Wir haben uns für eine M12x55 Zylinderschraube mit der Festigkeitsklasse 8.8 entschieden. Danach haben wir das Verbindungsstück fest in die Vorrichtung am Motorrad geschraubt. Anschliessend konnten wir das Endstück durch das Feingewinde anschrauben. Danach haben wir beide Stücke noch einmal demontiert, damit wir den Text noch gerade ausrichten konnten.

Damit wir die Funktionskontrolle abschliessen konnten, haben wir zu zweit das Motorrad auf die Seite gelegt. Die Sturzpads schützen perfekt. Auf der Seite liegend kommen keine Teile der Verschalung auf den Boden. Sollte Nils also einmal umfallen, wirkt das Gewicht auf die Sturzpads, den Spiegel, und falls die Fussraste nicht hochklappt, noch auf sie fallen.

Projekt Sturzpads: Test

 

Reflexion

Nils

Ich finde, wir hatten ein nicht besonders schwieriges Projekt, haben es dafür mit guter Qualität gemacht.

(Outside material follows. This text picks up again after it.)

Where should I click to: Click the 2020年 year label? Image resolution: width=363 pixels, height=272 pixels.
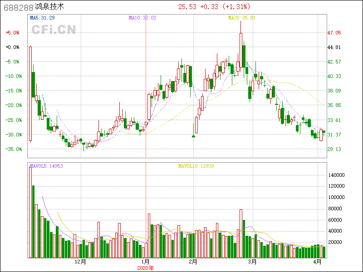tap(146, 268)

Es hat mir meistens Spass gemacht, an unserem Projekt zu arbeiten. Dies hat bestimmt auch damit zu tun, dass die Sturzpads für mein Motorrad sind, welches mir sehr viel bedeutet. Im Sommer gehe ich gelegentlich auf Motorradtouren, und da möchte ich mein Bike bestmöglich vor einem Unfall schützen, was bestimmt verständlich ist.
Im Nachhinein hätte man bestimmt auch eine aufwändigere Arbeit machen können. Gegen den Schluss wurde es dann doch noch ein wenig stressig, weil gleichzeitig mussten wir noch unsere Vertiefungsarbeit im ABU machen.
Aus dieser Arbeit kann ich verschiedene Sachen mitnehmen: einerseits wäre da die ganze Arbeit, die man machen muss, bis man ein Werkstück herstellen kann. Andererseits wie man die Arbeit einteilen muss, damit man zum Ende der Arbeit keinem Druck ausgesetzt wird. Somit ist die Vorweihnachtszeit auch viel besser zu geniessen.

Luregn

Ich wollte von Anfang an ein Projekt, welches wir sicher fertigstellen können. Und ich wollte bereits am Anfang so weit wie möglich alle Fehlerquellen ausschliessen und alles durchdenken. Trotzdem haben wir verschiedene unvorhersehbare Probleme gehabt, wie  z.B. Lieferverzögerungen.
Ich denke aber, dass wenn wir uns am Anfang etwas mehr Fehler und kreatives Denken erlaubt hätten, wäre ein anderes Produkt entstanden.
Bei dieser Arbeit habe ich gelernt, wie wichtig es ist, einander vertrauen zu können, und dass eine gute Kommunikation wichtig ist. Auch das Aufteilen der Arbeit hat mir besonders geholfen, da ich mich somit auf meinen Teil konzentrieren konnte, während Nils seinen erledigte. Wie schon erwähnt, will ich bei meinem nächsten Projekt nicht vom Anfang an alles perfekt machen, da das nicht möglich ist. Stattdessen möchte ich meinen Gedanken freien Lauf lassen und aus Fehlern so viel wie möglich profitieren.